- [Exercise objective]: Starting with the line that holds "Toggle percent scale mode" and stopping after the line that holds "Click the language globe icon", repeat the lines below word for word, without the pictures.

- [Material shown]:
*****
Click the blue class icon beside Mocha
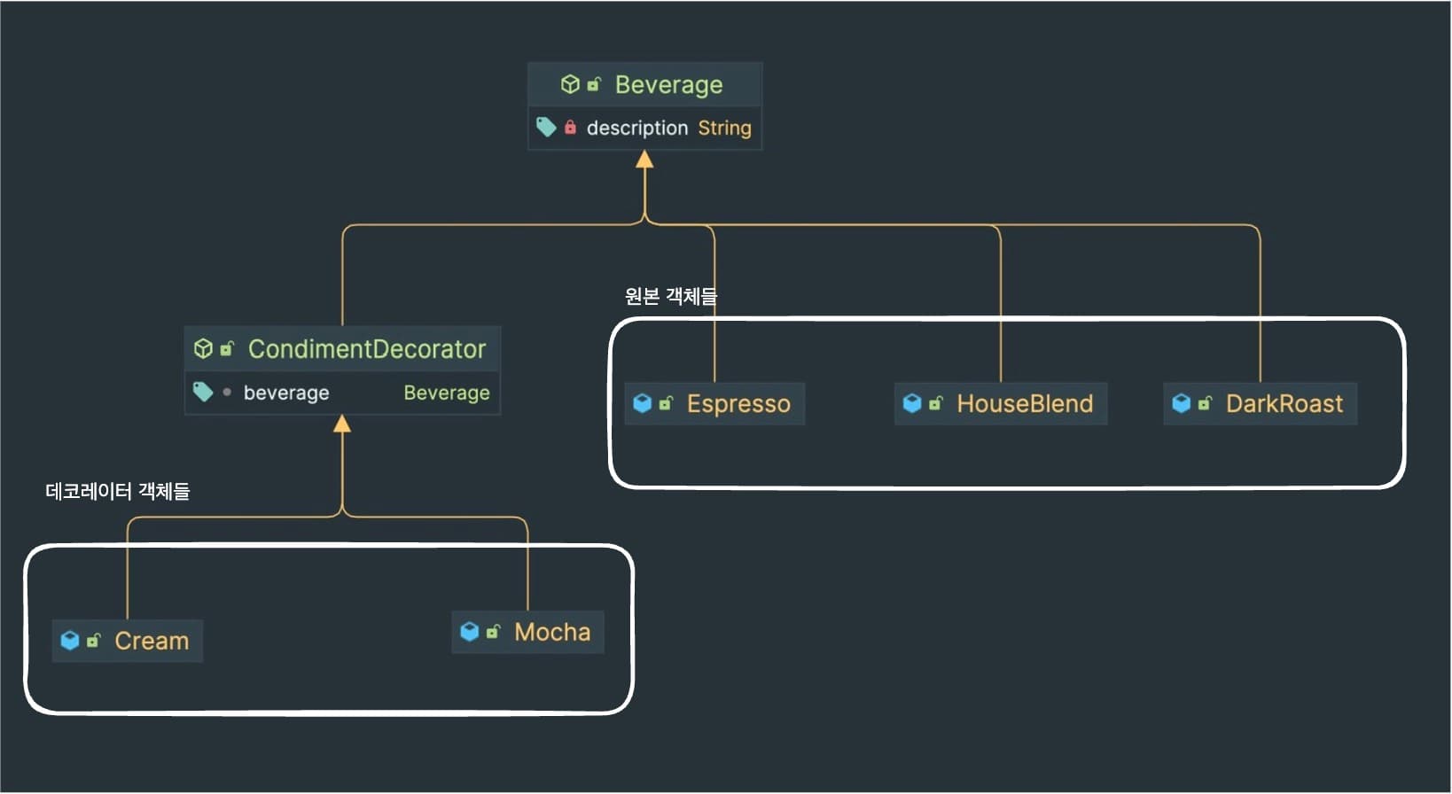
*****
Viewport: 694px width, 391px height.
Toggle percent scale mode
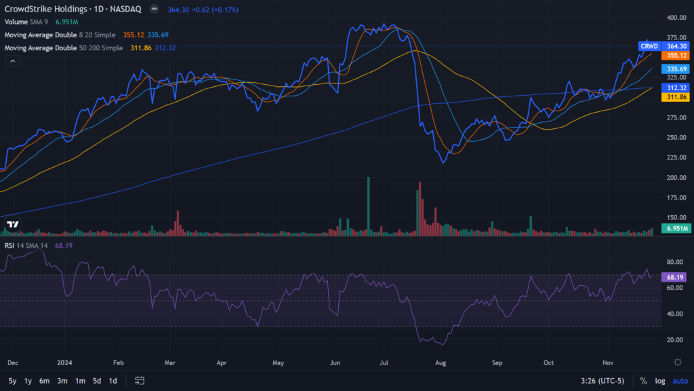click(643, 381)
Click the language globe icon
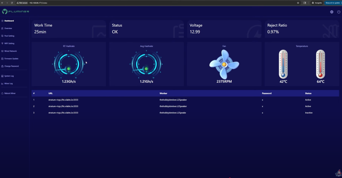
*****
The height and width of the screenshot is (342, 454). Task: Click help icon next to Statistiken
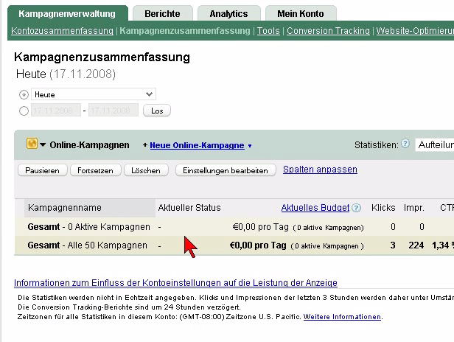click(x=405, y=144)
*****
- [Your response]:
Toggle percent scale mode
click(643, 381)
Click the language globe icon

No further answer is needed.